The Bribie Bridge will have its 60th anniversary on 19 October 2023. The following article contains a personal account by Ted Clayton, written for the 20th anniversary in 1983.
Building toward the future of a resort
Near North Coast News, 19 Oct 1983, page 20.
|20th Bribie Bridge Anniversary|
Near North Coast News, 19 Oct 1983, page 17
A local resident who can give a first-hand account of Bribie Island at the time of the construction of the bridge is long-time Shire resident Ted Clayton.
Mr Clayton worked on the bridge construction and here gives a personal account of how the work proceeded:
"The construction of the Bribie Bridge coincided with the big credit squeeze of 1963. The population of permanent residents on the Island at that time was quite small, and most of the cash inflow came from visitors and people building holiday homes.
"I was contract building at the time, and was also stuck with a 'spec' house that wouldn't sell. The engineer in charge of the bridge job (Mr Noel Tedman) was living in flats at the end of South Esplanade. I approached him about a job and started work at Toorbul Point as a carpenter shortly thereafter.
"The site of operations at Toorbul Point had been a major army installation during the war years, and the country between Clark's jetty and the old barge landing site was strewn with the remains of jettys and facilities.

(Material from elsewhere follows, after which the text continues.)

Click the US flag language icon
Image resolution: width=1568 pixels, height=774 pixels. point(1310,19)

|Caption: The Bribie Bridge comes close to the Island - and completion.|
Picture: R. Loseby
Near North Coast News, 19 October 1983, p. 20
"The slip as such was a conventional one with rail lines extending from below the low water mark up onto the foreshore, where they ran down the centre of the overhead gantry. The gantry was equipped with heavy manually operated chain blocks. The concrete beams and piles were stored alongside the track and lifted into the launching pontoons as required. The initial plan was for these pontoons to be hauled out to the site of operations by a wire rope which ran from a winch on the pile frame.
"This plan was never totally successful, and as the bridge extended it became less so. The wire cut grooves into outcrops of rock projecting from the bottom of the channel and was forever jamming.

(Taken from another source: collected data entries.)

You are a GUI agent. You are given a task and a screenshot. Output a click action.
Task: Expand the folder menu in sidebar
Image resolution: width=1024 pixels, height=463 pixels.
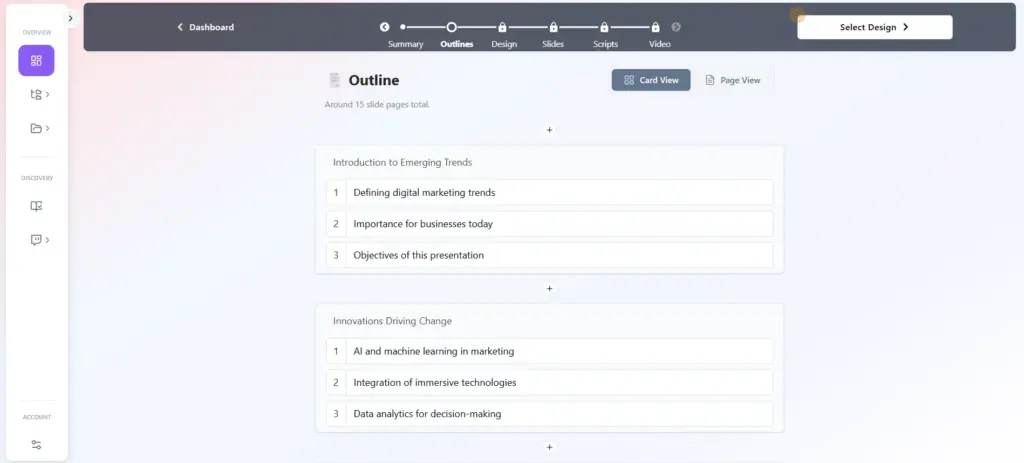point(40,128)
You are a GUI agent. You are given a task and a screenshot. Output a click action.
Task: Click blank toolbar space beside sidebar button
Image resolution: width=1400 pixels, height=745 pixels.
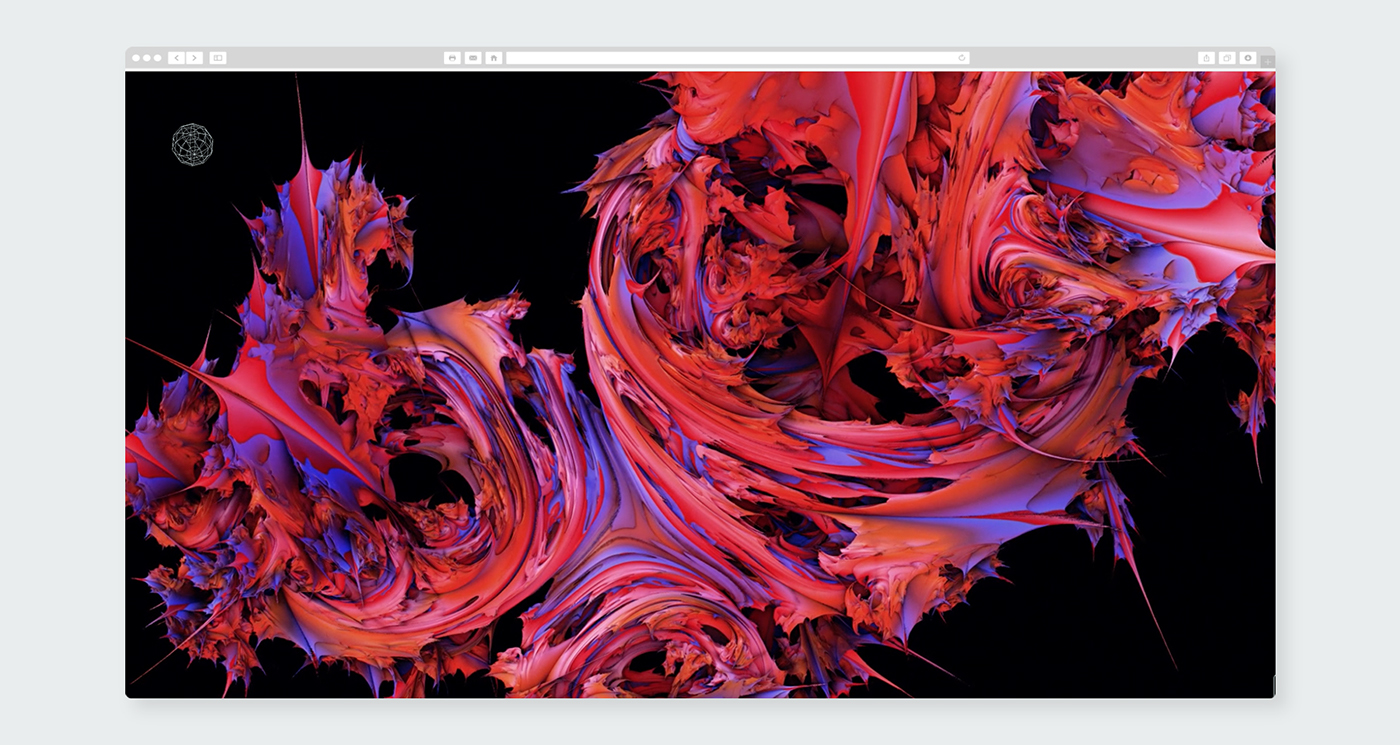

"By this time I had progressed to 'general' foreman and as such I inherited the problem and shared it with the engineer. We decided that the job of towing could best be done by some form of tug boat.
"My friend Phil Dinte had a boat about the 20-foot (seven metres) mark powered by a 10 hp diesel. I approached Phil, he took the job and stayed with it until the bridge was finished - towing pontoons and ferrying workmen as required. the 10 hp was a bit light for the job but what it lacked in power Phil made up for it with his knowledge of the winds and tides in the Channel.

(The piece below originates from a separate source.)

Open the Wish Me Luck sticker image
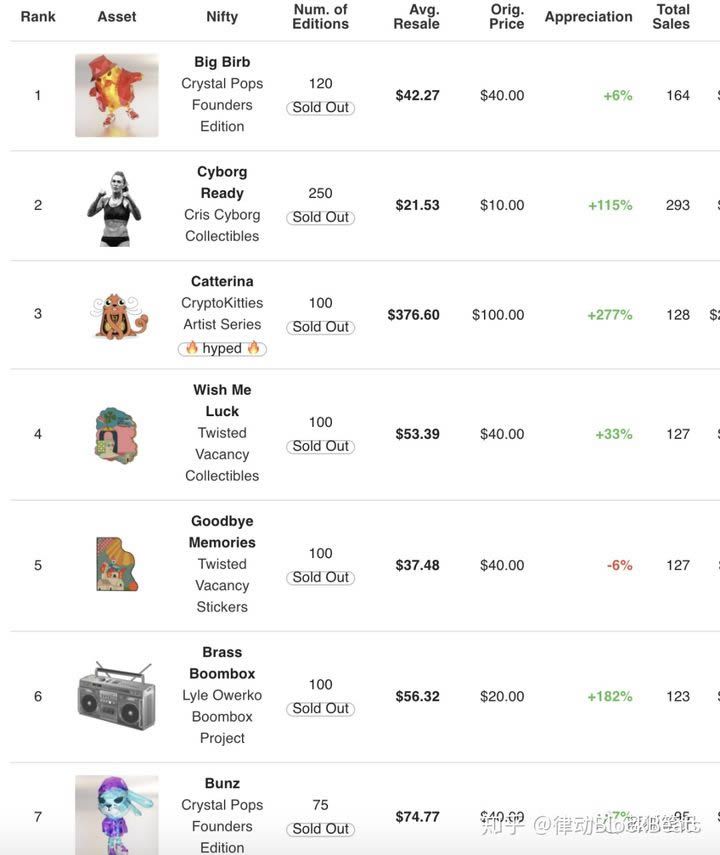 [116, 435]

"When you consider that the beams themselves were 72 foot 2 inches (about 26 metres) long and were floating in clumsy pontoons, and throw in a few other items like the fact that the tide turns a half an hour earlier at the Toorbul Point end of the bridge, and the vagaries of the wind and waves, it was no small feat of seamanship.
"The engineer in charge of the project, Noel Tedman, was killed with most of his family in a tragic accident a short time after the bridge was completed. I understand that he was on his way to start up a contract of his own. He was a fine person with a lot of energy and a good engineer. He left a lot of friends behind."
Building toward the future of a resort [Ted Clayton remembers]
Near North Coast News, 19 Oct 1983, p. 20.
Bribie Bridge 20th Anniversary, special supplement,
Near North Coast News, 19 Oct 1983, pp. 17-20.